WHAT THE EXERCISE ASKS - Find every line in the records below that contains "Uncheck", and copy it.

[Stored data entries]
= = = = =

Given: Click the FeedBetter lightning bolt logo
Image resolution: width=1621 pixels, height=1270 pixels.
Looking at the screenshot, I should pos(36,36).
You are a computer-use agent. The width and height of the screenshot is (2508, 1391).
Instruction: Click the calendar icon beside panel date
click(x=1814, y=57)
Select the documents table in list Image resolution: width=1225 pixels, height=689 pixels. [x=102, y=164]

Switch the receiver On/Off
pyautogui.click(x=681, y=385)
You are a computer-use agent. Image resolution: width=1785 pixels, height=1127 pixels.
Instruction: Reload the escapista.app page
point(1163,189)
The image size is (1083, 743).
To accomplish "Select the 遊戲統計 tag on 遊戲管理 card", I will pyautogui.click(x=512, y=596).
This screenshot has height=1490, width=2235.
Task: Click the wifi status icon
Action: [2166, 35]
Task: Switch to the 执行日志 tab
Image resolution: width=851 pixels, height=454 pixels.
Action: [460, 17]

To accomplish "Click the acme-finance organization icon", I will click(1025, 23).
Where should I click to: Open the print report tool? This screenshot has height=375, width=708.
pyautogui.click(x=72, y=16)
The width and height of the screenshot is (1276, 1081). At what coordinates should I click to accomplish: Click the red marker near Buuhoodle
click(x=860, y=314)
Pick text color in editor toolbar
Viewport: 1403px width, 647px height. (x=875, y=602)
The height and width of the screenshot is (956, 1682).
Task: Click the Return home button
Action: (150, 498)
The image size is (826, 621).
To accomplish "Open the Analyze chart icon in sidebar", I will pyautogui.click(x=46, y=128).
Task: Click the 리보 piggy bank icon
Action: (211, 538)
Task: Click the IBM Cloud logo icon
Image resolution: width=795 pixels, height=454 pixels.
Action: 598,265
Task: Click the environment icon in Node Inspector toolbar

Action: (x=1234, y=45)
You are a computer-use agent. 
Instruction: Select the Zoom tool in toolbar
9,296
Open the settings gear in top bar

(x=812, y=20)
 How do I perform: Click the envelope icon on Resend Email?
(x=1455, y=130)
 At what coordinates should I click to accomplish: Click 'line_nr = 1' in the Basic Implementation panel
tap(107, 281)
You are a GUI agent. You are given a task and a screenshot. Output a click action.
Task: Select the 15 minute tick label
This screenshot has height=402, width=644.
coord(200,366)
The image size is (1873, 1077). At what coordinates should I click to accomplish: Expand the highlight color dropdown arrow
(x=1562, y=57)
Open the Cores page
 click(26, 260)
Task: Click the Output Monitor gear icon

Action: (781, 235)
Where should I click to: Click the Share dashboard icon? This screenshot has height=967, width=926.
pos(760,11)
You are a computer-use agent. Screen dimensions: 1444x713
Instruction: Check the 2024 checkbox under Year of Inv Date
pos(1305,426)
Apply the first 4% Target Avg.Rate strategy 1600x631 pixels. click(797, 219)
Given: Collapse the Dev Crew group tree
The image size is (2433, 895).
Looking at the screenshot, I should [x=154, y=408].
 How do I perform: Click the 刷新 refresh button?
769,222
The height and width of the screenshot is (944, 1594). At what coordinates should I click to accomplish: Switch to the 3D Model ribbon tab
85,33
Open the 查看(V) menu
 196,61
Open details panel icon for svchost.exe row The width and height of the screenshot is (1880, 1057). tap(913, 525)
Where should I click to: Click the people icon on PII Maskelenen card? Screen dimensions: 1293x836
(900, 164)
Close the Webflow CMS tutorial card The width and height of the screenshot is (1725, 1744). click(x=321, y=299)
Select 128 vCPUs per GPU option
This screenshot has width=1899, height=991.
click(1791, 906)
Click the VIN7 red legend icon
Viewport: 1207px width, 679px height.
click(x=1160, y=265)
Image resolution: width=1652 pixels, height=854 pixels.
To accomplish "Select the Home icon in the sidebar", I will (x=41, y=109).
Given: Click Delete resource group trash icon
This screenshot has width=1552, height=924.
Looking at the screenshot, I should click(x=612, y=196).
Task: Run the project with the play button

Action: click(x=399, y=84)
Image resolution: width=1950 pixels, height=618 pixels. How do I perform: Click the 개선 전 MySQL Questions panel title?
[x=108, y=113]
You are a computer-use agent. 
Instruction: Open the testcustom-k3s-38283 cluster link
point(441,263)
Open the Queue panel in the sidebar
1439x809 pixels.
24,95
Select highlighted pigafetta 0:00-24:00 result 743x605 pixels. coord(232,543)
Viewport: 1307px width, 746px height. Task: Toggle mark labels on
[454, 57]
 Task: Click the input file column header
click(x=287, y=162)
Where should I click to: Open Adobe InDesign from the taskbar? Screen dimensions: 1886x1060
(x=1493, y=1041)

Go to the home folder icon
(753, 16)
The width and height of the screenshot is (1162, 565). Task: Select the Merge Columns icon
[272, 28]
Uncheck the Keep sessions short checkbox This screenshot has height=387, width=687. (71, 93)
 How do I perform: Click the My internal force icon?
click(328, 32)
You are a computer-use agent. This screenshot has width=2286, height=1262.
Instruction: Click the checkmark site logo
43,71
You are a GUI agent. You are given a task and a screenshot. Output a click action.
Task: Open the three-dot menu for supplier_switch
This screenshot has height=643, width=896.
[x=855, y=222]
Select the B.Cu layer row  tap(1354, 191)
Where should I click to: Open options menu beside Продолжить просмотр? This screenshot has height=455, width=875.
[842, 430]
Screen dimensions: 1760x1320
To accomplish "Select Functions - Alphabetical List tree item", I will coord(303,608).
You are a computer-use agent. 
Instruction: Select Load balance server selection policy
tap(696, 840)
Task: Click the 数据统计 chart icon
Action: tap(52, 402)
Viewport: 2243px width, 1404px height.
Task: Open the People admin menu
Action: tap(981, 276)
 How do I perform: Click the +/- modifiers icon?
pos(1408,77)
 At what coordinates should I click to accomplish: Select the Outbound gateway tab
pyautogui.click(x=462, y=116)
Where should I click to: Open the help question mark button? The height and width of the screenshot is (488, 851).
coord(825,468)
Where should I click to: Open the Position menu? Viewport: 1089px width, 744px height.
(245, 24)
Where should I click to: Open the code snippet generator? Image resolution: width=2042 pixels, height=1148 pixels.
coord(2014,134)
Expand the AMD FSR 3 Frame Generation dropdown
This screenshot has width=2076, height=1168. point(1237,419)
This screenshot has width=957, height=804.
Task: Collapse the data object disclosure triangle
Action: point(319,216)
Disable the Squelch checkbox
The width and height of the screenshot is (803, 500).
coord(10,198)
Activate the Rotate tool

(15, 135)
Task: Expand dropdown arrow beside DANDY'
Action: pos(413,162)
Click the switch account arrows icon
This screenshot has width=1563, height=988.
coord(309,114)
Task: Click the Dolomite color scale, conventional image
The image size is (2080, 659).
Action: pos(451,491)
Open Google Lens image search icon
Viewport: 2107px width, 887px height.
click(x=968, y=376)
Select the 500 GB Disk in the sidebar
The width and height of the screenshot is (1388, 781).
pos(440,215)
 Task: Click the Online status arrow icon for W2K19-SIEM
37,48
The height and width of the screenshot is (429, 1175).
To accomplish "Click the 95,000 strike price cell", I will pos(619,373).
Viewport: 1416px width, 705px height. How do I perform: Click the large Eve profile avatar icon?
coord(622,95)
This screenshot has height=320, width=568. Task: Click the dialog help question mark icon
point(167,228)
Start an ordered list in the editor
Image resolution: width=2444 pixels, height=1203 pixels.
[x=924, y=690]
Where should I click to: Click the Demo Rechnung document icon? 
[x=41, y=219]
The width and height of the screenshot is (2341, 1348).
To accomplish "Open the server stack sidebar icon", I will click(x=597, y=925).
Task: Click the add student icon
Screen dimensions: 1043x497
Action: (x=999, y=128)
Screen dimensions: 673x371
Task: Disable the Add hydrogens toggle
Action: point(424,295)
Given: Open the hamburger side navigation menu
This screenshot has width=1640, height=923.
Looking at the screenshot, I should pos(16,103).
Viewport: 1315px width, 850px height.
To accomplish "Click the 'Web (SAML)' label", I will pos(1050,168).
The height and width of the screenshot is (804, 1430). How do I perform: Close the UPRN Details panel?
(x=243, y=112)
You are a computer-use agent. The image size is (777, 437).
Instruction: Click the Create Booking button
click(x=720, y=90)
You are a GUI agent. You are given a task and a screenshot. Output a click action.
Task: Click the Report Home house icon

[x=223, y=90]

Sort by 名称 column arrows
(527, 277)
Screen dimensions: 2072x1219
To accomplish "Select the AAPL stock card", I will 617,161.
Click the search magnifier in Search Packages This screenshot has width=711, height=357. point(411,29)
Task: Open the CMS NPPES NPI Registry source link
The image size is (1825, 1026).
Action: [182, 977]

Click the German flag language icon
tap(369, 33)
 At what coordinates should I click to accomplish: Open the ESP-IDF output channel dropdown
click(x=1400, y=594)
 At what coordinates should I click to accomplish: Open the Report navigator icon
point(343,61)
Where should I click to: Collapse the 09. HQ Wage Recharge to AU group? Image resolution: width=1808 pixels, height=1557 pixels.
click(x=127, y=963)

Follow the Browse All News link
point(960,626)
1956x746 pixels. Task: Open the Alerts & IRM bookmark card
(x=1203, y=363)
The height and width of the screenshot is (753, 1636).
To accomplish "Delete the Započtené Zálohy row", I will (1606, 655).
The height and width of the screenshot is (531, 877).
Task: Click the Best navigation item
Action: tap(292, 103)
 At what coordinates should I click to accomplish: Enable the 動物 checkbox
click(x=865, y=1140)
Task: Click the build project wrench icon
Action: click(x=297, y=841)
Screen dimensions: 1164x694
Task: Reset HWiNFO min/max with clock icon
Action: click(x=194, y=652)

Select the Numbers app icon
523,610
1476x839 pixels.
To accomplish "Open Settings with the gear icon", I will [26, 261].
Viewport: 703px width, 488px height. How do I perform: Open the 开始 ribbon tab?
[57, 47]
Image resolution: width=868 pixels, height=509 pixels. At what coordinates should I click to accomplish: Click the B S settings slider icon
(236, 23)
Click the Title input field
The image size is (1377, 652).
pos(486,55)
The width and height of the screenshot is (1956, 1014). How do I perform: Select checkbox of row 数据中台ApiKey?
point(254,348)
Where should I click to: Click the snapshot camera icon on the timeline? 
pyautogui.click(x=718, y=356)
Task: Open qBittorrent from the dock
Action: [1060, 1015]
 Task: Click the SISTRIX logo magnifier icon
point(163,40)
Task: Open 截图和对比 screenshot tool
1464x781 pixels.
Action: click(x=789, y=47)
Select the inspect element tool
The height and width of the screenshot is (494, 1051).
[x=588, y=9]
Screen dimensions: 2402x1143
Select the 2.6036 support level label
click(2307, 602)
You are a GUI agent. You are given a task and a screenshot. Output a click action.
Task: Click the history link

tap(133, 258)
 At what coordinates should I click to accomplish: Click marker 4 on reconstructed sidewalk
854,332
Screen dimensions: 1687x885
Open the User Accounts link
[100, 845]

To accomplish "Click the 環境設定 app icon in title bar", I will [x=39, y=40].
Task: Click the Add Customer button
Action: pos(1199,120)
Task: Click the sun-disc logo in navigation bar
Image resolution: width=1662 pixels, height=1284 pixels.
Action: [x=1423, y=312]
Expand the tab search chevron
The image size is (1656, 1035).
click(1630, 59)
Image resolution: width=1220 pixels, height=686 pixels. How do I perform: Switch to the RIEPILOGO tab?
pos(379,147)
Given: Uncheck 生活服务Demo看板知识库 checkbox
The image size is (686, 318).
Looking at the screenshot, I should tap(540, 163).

= = = = =

TASK ANSWER -
Uncheck the Keep sessions short checkbox This screenshot has height=387, width=687. (71, 93)
Given: Uncheck 生活服务Demo看板知识库 checkbox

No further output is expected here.